Через два дня полиция предложила уволенным немедленно выехать из Петропавловска.
— Да! Царская «милость» быстро начала проявляться. Как считаешь, Белоконь? — спросил Федулов.
Тот молчал. Одиннадцать железнодорожников выехали в ближайшие села, пока без семей. Надо еще устроиться на новом месте, найти способ добывать кусок хлеба…
— Видишь, Антоныч, хотя стачечная борьба и продолжается еще в центральных районах страны, но революция пошла на спад. Об этом пишет Владимир Ильич.
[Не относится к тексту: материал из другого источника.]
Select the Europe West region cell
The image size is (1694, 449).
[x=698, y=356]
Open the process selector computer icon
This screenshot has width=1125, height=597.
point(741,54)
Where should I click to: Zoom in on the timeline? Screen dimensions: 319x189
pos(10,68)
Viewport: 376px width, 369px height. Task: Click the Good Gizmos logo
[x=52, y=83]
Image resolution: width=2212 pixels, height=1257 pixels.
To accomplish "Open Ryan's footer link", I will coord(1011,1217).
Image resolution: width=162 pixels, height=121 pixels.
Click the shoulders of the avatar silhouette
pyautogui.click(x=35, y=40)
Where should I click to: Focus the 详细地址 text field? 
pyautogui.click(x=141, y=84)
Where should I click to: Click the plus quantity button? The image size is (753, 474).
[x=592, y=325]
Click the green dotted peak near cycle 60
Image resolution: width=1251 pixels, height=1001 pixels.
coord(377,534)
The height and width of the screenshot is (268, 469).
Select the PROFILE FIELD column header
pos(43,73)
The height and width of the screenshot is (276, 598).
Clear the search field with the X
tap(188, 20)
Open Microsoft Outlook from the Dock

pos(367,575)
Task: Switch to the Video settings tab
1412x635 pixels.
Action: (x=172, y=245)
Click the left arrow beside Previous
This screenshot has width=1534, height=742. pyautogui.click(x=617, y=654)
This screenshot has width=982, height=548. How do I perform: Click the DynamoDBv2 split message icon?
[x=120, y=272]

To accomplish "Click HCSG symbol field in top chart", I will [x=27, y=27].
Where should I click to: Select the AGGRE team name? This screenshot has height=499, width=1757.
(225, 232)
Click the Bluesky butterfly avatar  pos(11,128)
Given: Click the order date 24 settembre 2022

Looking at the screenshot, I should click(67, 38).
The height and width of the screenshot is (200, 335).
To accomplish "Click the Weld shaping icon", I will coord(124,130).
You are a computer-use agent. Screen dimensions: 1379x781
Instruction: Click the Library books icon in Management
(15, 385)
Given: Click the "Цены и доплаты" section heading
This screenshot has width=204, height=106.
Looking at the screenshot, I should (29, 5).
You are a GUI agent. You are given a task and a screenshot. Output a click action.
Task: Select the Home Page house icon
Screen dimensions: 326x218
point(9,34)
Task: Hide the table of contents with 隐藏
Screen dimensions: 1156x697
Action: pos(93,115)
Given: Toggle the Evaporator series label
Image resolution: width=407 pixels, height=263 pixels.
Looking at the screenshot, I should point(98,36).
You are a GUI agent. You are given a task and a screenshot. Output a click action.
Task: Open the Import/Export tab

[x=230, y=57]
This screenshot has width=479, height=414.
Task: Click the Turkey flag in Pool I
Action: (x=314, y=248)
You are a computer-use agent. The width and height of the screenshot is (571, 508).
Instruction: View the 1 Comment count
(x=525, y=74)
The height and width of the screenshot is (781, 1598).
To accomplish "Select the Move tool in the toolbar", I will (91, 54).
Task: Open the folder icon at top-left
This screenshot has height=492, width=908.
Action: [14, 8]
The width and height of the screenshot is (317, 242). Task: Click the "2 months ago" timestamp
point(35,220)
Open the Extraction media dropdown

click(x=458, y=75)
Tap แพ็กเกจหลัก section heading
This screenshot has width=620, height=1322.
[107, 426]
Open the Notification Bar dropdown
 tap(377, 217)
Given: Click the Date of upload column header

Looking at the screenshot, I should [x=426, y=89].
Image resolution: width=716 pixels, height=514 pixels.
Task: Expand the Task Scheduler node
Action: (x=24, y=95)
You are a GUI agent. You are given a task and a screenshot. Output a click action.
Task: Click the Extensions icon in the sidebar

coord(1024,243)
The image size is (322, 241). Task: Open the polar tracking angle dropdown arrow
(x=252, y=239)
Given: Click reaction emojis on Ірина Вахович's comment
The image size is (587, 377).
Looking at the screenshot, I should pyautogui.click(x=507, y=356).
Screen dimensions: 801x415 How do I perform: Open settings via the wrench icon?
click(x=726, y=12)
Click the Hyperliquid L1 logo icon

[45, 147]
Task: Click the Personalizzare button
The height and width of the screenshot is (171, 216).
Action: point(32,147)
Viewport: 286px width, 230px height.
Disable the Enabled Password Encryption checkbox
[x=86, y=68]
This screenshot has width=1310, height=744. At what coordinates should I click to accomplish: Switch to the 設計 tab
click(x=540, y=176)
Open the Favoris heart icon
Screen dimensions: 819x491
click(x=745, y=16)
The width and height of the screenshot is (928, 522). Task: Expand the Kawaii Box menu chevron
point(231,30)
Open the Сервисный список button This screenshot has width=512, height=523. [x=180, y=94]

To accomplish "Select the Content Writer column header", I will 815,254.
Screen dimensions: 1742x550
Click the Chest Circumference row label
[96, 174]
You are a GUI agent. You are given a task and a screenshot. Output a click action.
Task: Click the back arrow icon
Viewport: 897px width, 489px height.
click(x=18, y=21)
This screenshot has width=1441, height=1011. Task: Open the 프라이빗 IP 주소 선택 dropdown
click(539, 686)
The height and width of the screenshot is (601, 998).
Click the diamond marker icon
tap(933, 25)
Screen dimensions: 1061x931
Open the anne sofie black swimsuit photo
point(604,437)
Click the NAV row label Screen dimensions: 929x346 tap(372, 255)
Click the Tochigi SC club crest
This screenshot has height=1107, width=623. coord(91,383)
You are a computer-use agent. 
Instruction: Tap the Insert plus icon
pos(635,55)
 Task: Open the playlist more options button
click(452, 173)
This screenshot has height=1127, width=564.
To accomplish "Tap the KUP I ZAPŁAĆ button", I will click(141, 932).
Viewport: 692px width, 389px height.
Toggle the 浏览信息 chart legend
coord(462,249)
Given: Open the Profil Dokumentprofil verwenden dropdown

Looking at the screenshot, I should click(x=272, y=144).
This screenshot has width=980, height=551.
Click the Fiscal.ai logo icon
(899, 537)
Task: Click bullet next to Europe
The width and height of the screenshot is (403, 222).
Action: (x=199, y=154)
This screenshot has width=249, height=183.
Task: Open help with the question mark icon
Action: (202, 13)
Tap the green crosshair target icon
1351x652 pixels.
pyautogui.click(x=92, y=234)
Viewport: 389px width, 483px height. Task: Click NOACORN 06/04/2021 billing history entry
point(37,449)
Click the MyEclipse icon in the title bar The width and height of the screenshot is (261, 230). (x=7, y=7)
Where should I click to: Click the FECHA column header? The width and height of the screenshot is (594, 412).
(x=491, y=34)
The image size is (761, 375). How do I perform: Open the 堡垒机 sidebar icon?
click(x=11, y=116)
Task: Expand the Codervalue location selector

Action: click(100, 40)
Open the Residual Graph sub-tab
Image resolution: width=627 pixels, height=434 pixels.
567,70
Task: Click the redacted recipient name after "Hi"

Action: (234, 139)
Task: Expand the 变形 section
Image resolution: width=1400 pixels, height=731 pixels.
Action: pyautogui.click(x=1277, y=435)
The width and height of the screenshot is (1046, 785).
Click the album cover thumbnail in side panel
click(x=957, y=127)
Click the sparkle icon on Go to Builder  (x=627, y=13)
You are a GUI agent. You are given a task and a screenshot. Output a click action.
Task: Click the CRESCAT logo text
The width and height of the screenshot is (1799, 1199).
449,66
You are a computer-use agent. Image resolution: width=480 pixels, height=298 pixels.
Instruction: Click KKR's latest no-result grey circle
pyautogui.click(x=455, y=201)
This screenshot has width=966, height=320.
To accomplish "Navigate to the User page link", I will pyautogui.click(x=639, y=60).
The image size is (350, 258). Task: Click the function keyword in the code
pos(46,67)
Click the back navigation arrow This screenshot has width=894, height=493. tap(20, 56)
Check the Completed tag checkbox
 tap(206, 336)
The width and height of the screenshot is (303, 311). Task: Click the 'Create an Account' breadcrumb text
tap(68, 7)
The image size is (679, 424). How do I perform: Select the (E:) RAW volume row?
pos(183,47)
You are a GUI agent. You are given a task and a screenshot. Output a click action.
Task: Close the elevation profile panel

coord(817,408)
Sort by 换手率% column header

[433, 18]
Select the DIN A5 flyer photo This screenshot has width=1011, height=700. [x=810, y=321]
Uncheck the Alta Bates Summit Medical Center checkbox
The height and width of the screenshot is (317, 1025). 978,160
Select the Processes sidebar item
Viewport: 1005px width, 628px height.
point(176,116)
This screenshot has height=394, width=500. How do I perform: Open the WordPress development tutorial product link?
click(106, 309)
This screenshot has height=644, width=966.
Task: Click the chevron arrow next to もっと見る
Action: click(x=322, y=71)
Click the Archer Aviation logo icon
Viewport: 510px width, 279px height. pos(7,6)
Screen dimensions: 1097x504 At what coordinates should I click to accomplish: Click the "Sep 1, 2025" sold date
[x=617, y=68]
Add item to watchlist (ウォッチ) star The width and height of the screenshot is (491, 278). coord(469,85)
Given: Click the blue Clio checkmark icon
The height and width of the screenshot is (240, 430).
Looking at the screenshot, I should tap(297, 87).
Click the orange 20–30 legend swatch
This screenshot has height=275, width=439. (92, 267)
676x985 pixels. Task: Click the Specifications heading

Но отсюда не следует, что мы должны опускать руки: работа должна быть усилена, только формы ее следует изменить, — тихо говорил молодой человек в тужурке студента, наклоняясь к старому слесарю, сидевшему за столом. — Нужно углублять и расширять революционную работу, втягивать в кружки учащуюся молодежь, накапливать силы…
Собеседник Федулова, студент Максим Ружин, всего неделю назад прибыл в Петропавловск из омской партийной организации. После проезда карательного поезда генерала Меллер-Закомельского ряды большевиков на Петропавловской станции очень поредели. Многих арестовали, многим пришлось уйти на нелегальное положение. Из Петропавловска в числе других поехал в Вологду и Алексей Шохин. Антоныч избежал ареста только потому, что, предупрежденный Вавиловым, в последнюю минуту перед приходом жандармов ушел с квартиры.